BRIEF
Print the material word for word, from its first line down to and including the line that contains "Looking at the screenshot, I should coord(975,651).". Leave the pictures out.

Entries for locating text and elements:
— BEGIN —

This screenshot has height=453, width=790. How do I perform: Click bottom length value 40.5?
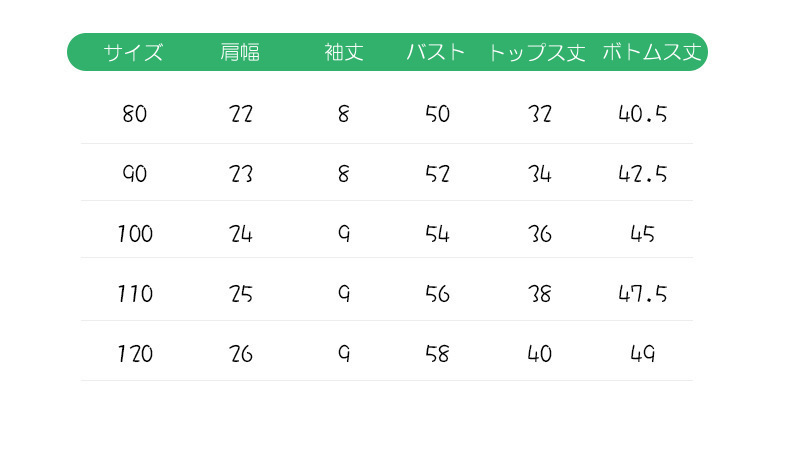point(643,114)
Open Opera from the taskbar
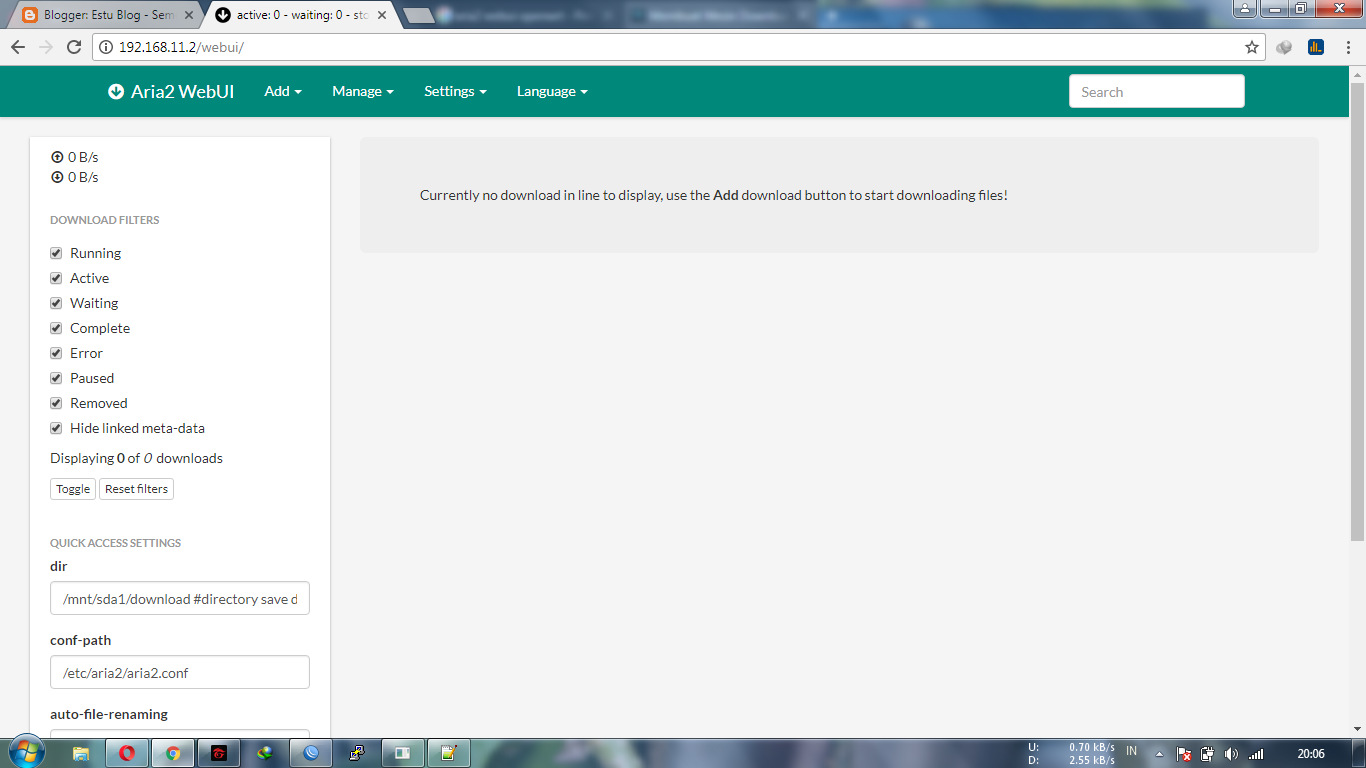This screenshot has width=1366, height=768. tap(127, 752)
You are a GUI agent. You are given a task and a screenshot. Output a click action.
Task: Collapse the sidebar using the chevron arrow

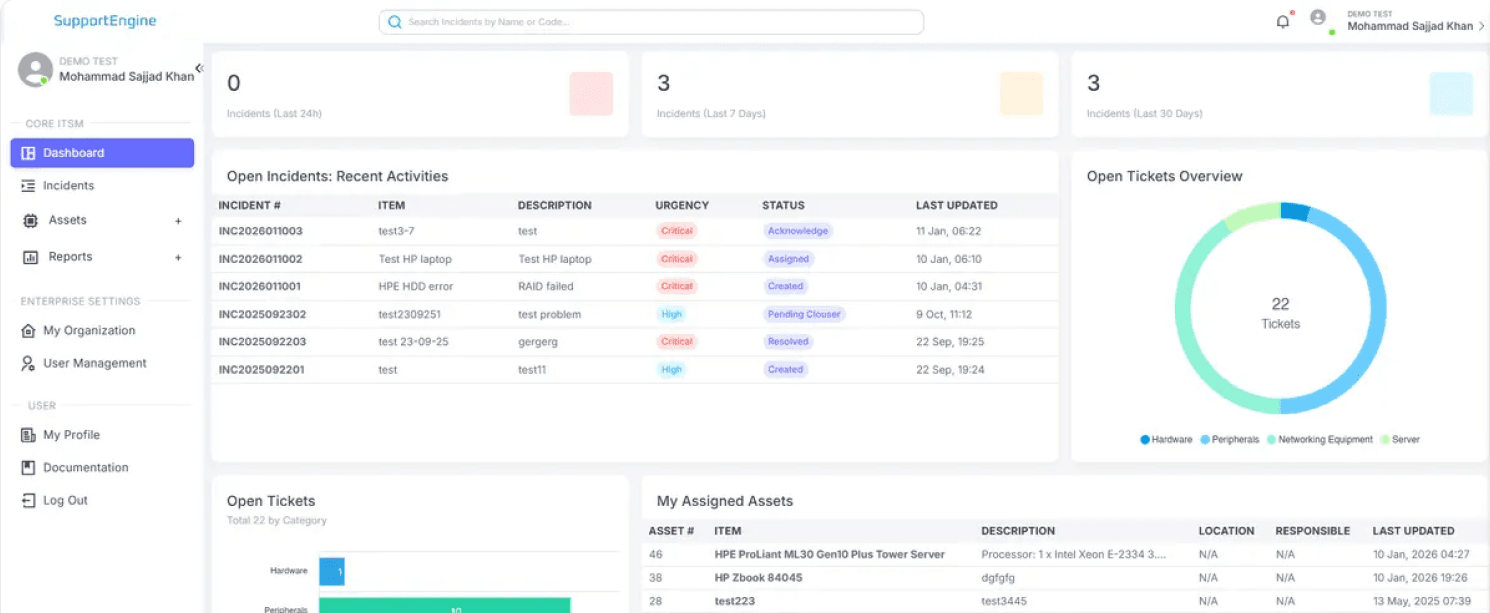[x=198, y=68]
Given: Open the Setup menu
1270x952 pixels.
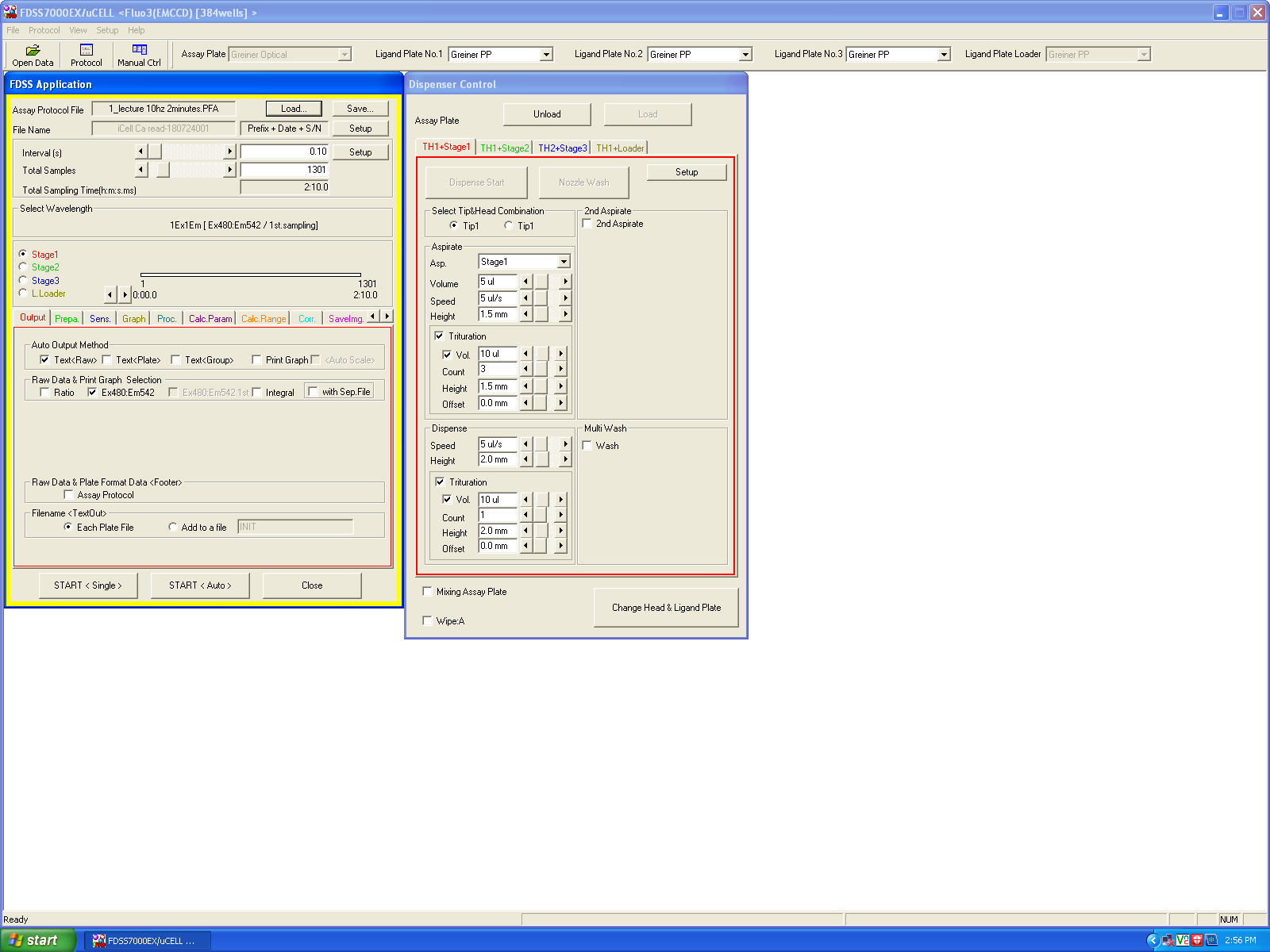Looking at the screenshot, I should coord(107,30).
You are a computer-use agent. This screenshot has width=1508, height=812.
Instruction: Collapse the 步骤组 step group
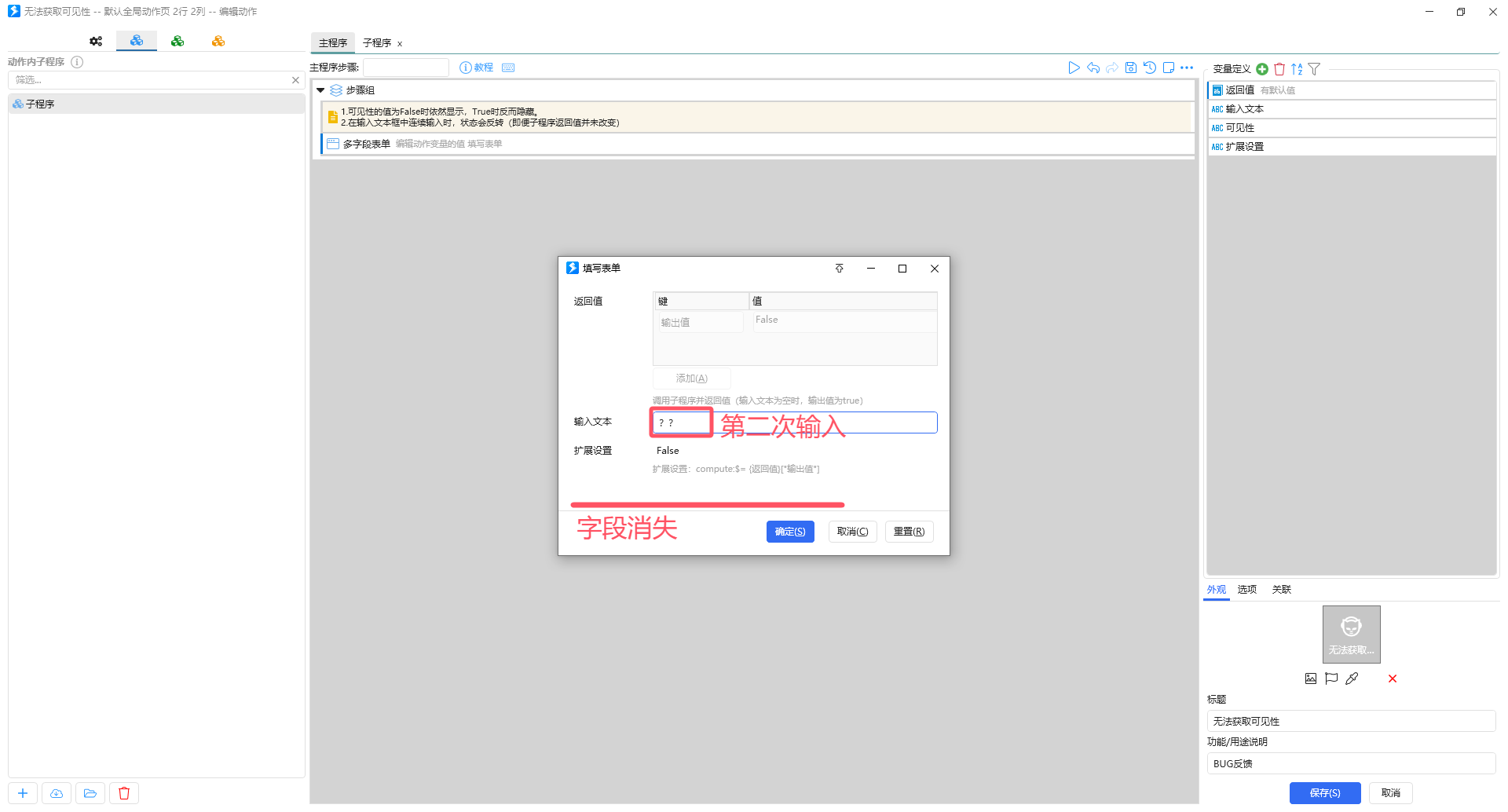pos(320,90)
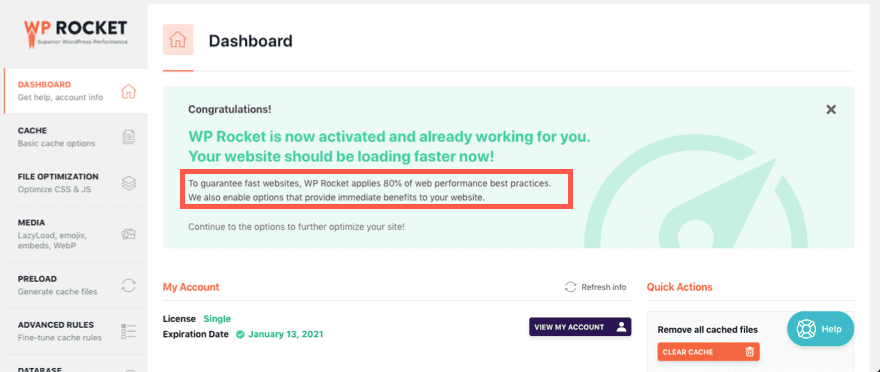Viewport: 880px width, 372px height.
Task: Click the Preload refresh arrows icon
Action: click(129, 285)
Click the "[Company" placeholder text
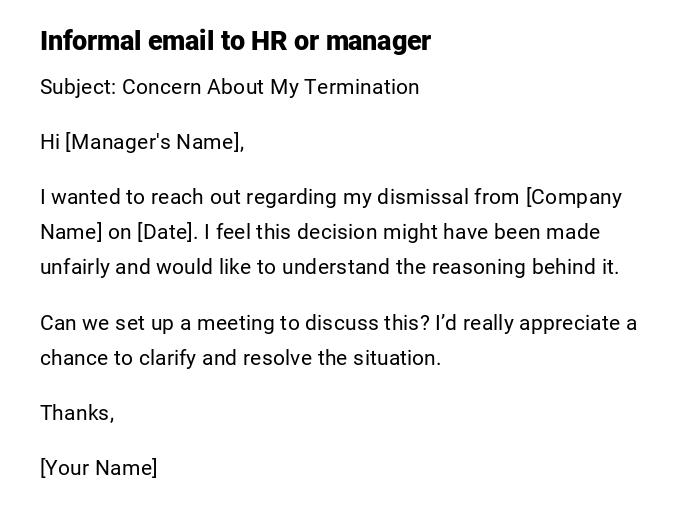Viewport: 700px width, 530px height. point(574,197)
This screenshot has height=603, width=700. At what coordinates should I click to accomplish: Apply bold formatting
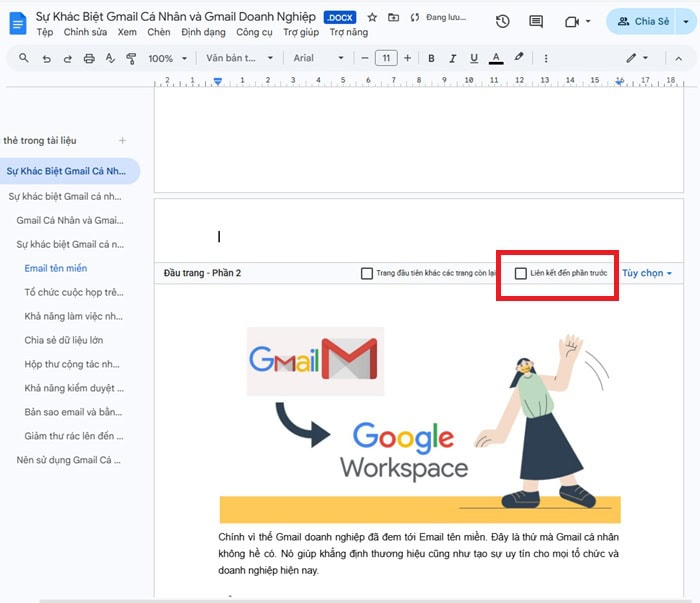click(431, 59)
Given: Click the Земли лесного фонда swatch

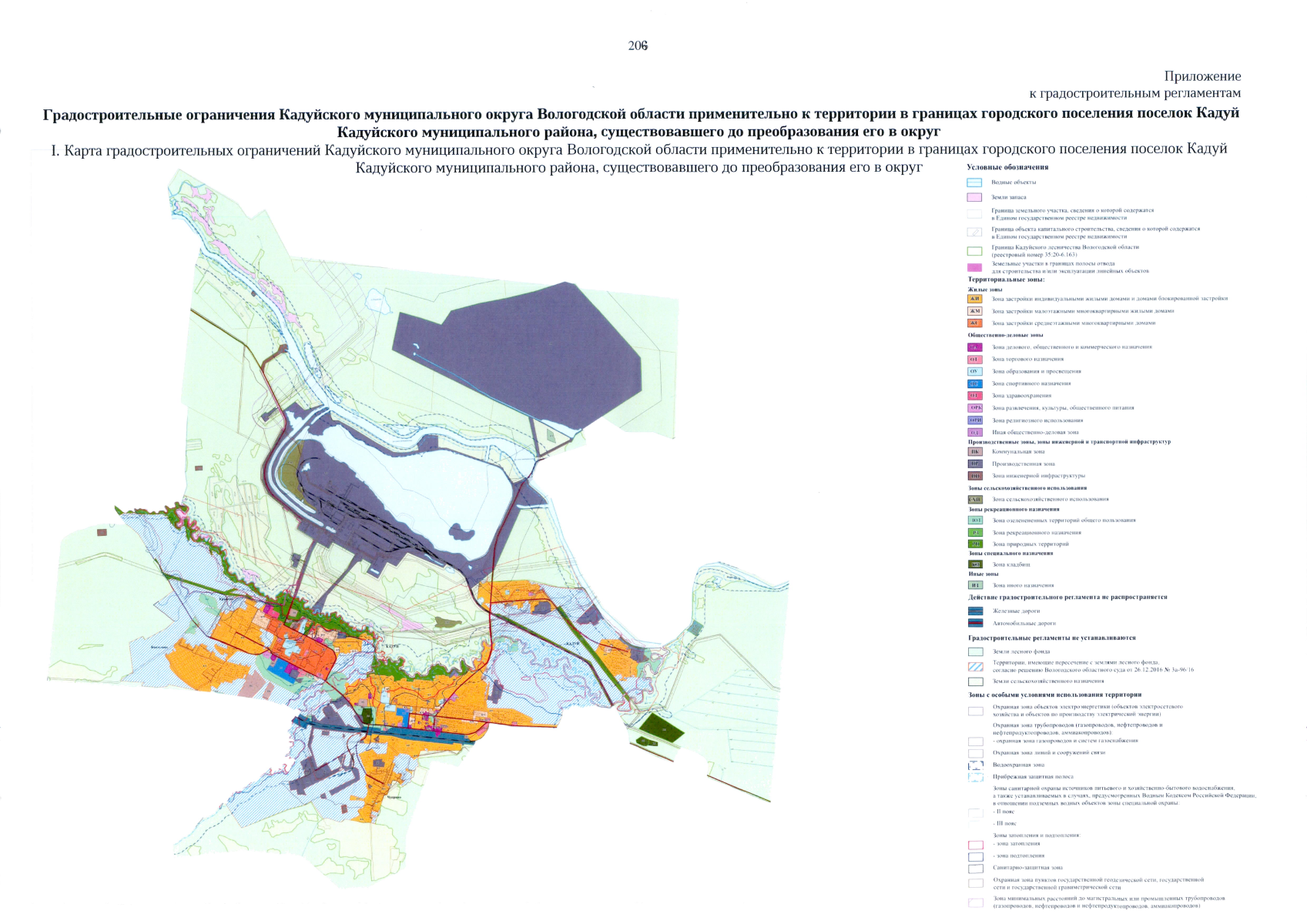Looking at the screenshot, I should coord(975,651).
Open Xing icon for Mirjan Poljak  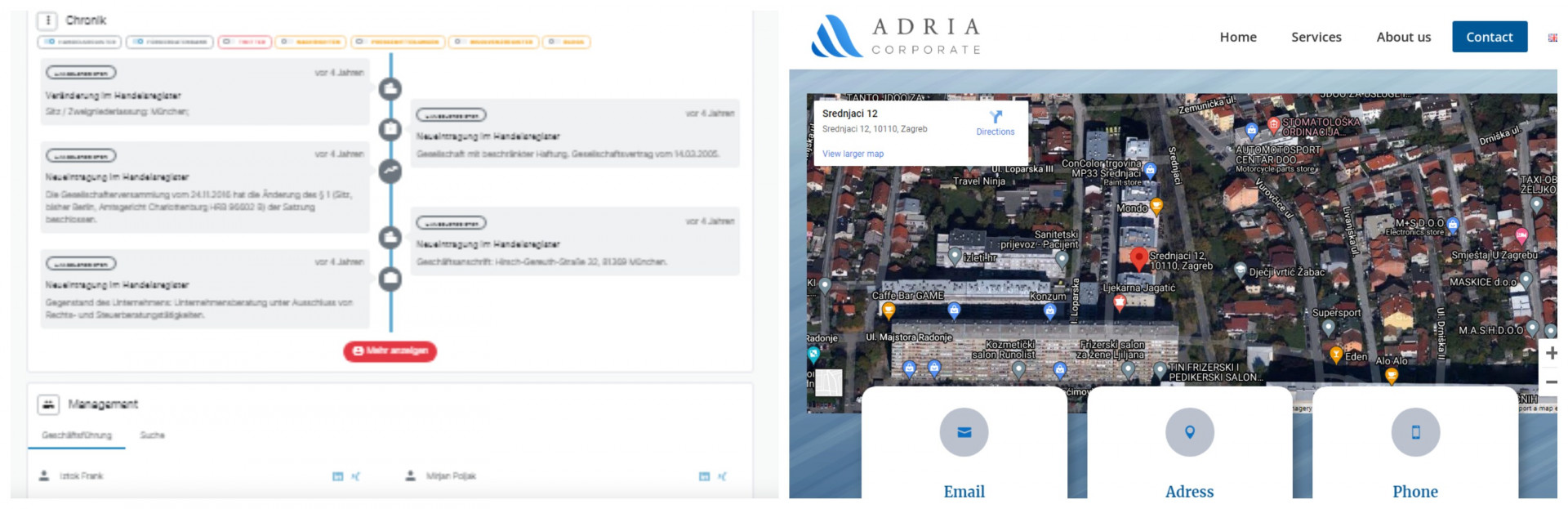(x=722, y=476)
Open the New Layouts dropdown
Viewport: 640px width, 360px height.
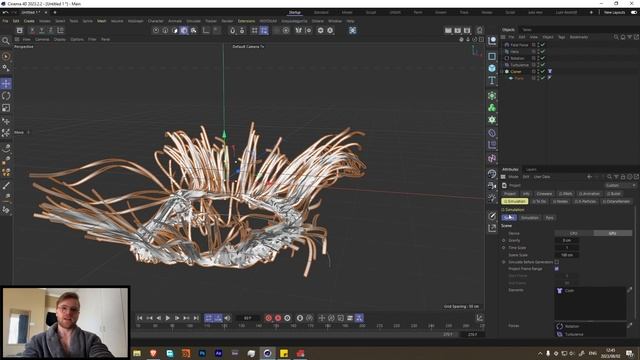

— END —

RESULT BELOW
This screenshot has height=453, width=790. How do I perform: Click bottom length value 40.5?
point(643,114)
Open Opera from the taskbar
This screenshot has width=1366, height=768. tap(127, 752)
You are a GUI agent. You are given a task and a screenshot. Output a click action.
Task: Collapse the sidebar using the chevron arrow

[x=198, y=68]
Given: Open the Setup menu
1270x952 pixels.
Looking at the screenshot, I should coord(107,30).
You are a computer-use agent. This screenshot has width=1508, height=812.
Instruction: Collapse the 步骤组 step group
pos(320,90)
Viewport: 880px width, 372px height.
Task: Click the Preload refresh arrows icon
Action: click(129, 285)
Click the "[Company" placeholder text
Viewport: 700px width, 530px height. point(574,197)
This screenshot has height=603, width=700. At what coordinates should I click to accomplish: Apply bold formatting
click(431, 59)
Given: Click the Земли лесного фонда swatch

Looking at the screenshot, I should coord(975,651).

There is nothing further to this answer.